中村歯科医院 健康の入り口

アルツハイマー、DHAが抑える

イワシやサバなどの青魚などに多く含まれるDHA(ドコサヘキサエン酸)が、認知症の中でも最も多いアルツハイマー病の発症予防に役立つ可能性があると京都大iPS細胞研究所の井上治久准教授らのチームが確認したことを2013年2月22日の朝日新聞や読売新聞が報じています。

アルツハイマー病の患者の脳内では、アミロイドベータと呼ばれるたんぱく質の「ゴミ」が過剰に蓄積されて、「細胞内ストレス」という有害な現象が起き、神経細胞が死滅して記憶障害などを引き起こしています。DHAを低い濃度で加えるとストレスが減って細胞死の割合が減り、濃度が4倍ほど高いとかえってストレスが増したそうです。細胞の実験なので、井上准教授は、「食事でどれくらいが適正なのか、現段階でははっきりしない」とも話しています。DHAのサプリメントを上手に使ってみて下さい。

免疫力って何?

2013年2月17日の日経新聞に、“免疫力って何?”という記事が載りました。

免疫とは、体の中に侵入した細菌やウィルスを撃退したり、がん細胞が増殖したりしないよ守る仕組みのことで、その能力が衰えると様々な病気にかかりやすくなります。免疫細胞の働きは年を取るにつれて衰えていきますが、80歳以上まで長生きした人は、中年並みの免疫力を保っていることが研究でわかってきたと書かれていました。人間の体はストレスを受けると、ある種のホルモンを出して耐えようとするけど、そのホルモンは免疫の働きを低下させるので、健康によいことでもストレスをためると逆効果になるそうです。
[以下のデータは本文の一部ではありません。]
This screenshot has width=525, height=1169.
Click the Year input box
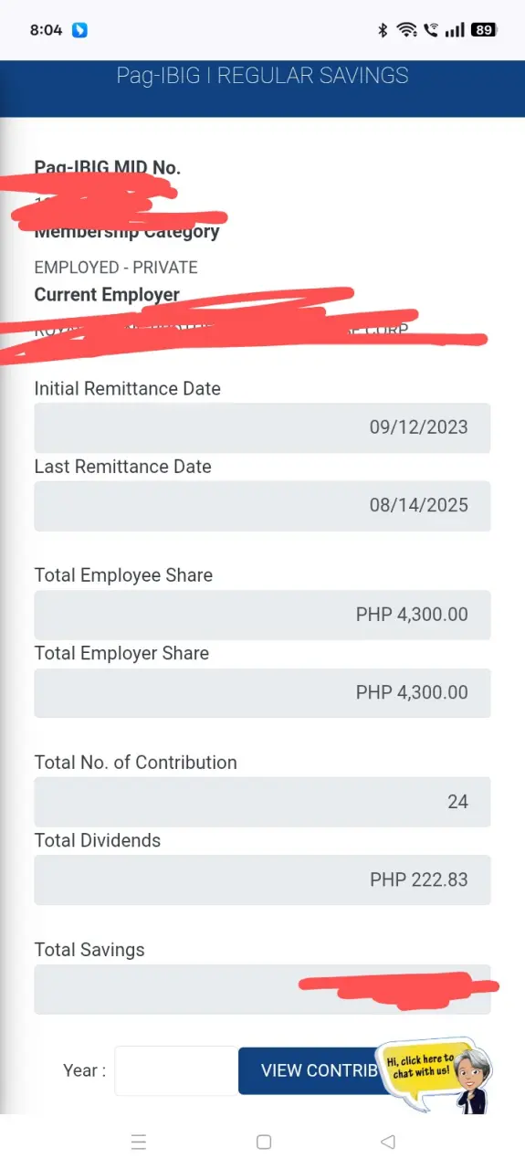176,1070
記事の中で、免疫力の維持に役立つ7つが紹介されていました。

①無理にイヤなことをしない

②なるようになると考える

③仲のよい人とたわいないことを話す

④階段を使うなど日常に運動を取り入れる

⑤急にハードな運動はストレスになる

⑥規則正しい生活を心がける

⑦高齢者は肉類などのたんぱく質やヨーグルトを食べる

疲れ目の原因と対策

新聞を読んだり、字を書いたりすることが、これまでの日常生活での「近くを見る」ことだったのに最近の「近くを見る」は、パソコンや携帯電話などの画面を見ることになってしまい、これが疲れ目の原因になっているそうです。「本を読む距離に合わせて作った老眼鏡は、パソコンには合わない」という眼科医のコメントが2013年2月16日の日経新聞に載っていました。
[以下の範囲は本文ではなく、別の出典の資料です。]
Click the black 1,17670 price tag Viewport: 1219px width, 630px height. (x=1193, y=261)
疲れ目は頭痛や肩こりの原因になったり、ピントを合わせるために水晶体(レンズ)の厚さを調整している毛様体筋に緊張状態が続くと自律神経失調症の原因になる場合もあるそうです。同じ姿勢を続けると肩が凝るように、同じ場所を見たままだと目の筋肉も固まってしまいます。遠くを見て、次に近くを見ることを10分に1回程度行ったり、人さし指を立て、それを上下左右に移動させて目で追うのを、1時間に1回程度行うと目の筋肉がほぐれます。仕事後に温かいタオルを目の上に当てることも疲れを回復させてくれると書いてありました。

 

口臭の原因と対策

唾液は食べ物を湿らせて飲み込みやすくしたり、消化を助けたりするほか、口の中をきれいにする働きもあります。その唾液が少なくなる寝ている間や空腹時に、誰にでも起こりえる生理的口臭よりやっかいなのが、においが常態化する病的口臭だという記事が2013年2月2日の日経新聞に載っていました。

病的口臭の主な原因は歯周病や舌苔(ぜったい)です。歯周病を引き起こす歯周病菌には、たんぱく質を分解して口臭の原因物質を発生させる酵素が含まれるので、ていねいに口の中を掃除したり、優しく舌の表面を掃除した方がいいと書かれていました。口臭発生の原因は大半が口内にあるが、副鼻腔炎や糖尿病など別の病気に起因する場合もあり、あなどれないとも書かれています。